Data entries
※ ※ ※

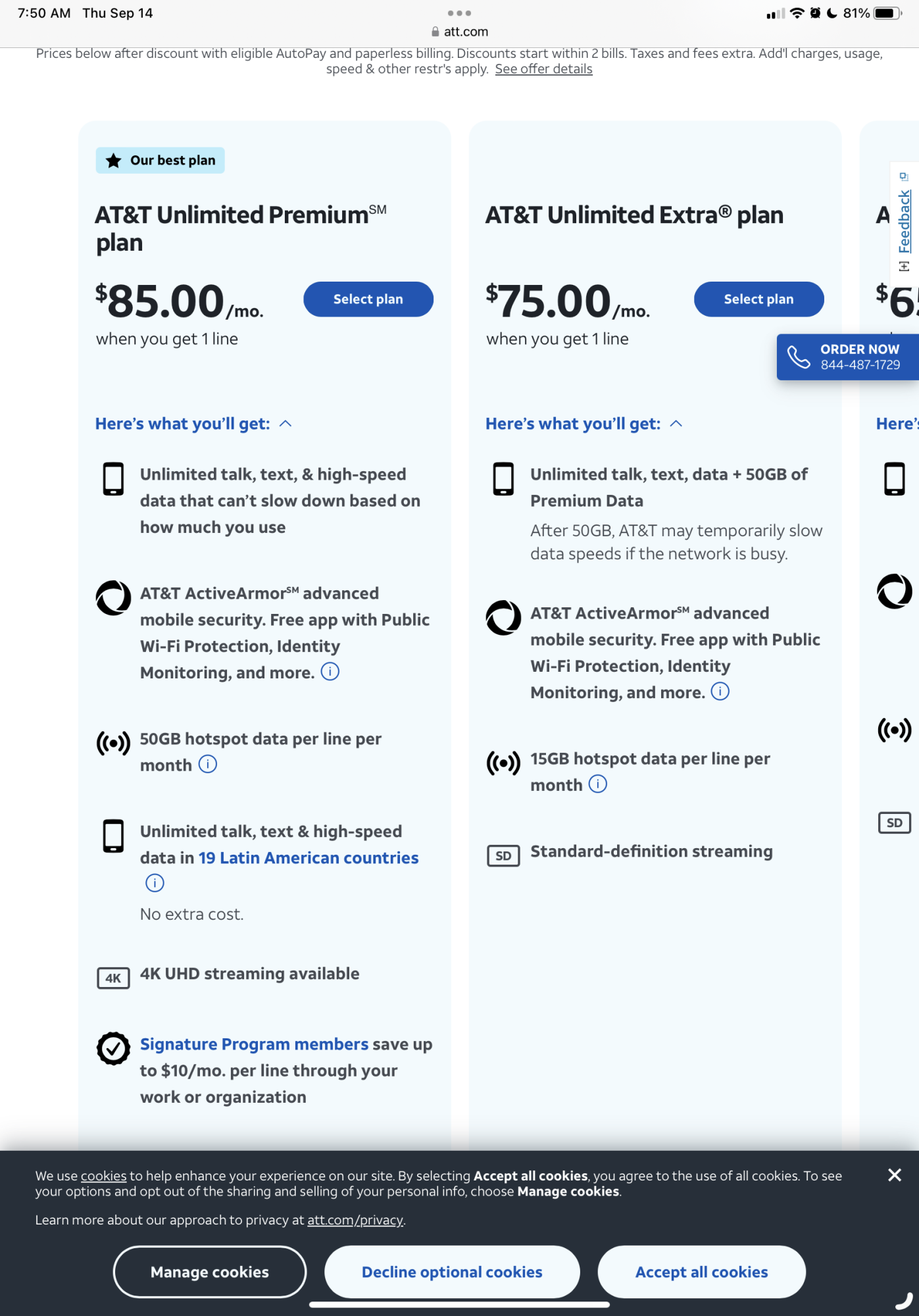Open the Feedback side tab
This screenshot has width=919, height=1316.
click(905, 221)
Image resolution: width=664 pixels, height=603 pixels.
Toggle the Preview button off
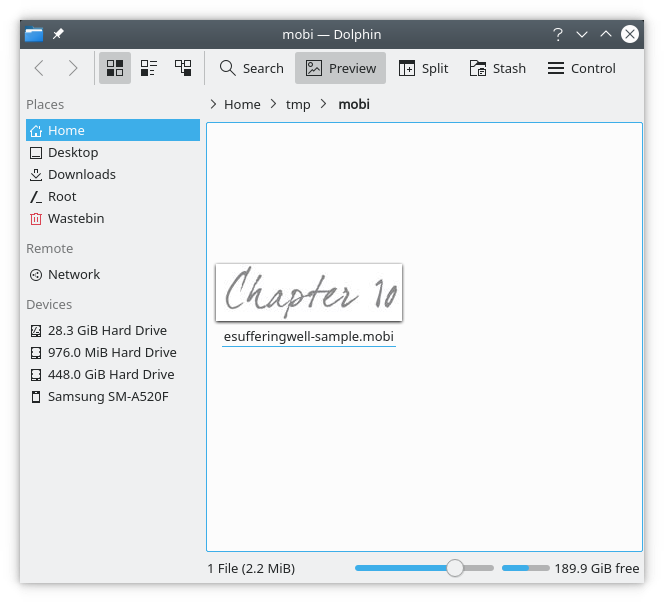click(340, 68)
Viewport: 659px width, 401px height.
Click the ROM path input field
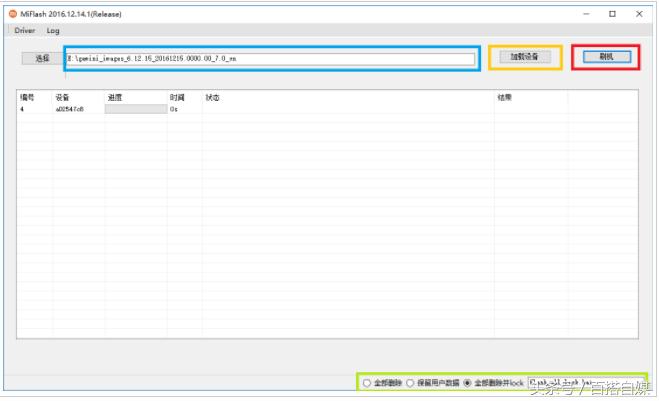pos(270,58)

※ ※ ※

» SET TASK: Reproduce every line of the items above verbatim, omitting the pictures from the output.

» THE SOLUTION:
Open the Feedback side tab
This screenshot has width=919, height=1316.
click(905, 221)
Image resolution: width=664 pixels, height=603 pixels.
Toggle the Preview button off
click(340, 68)
Viewport: 659px width, 401px height.
Click the ROM path input field
pos(270,58)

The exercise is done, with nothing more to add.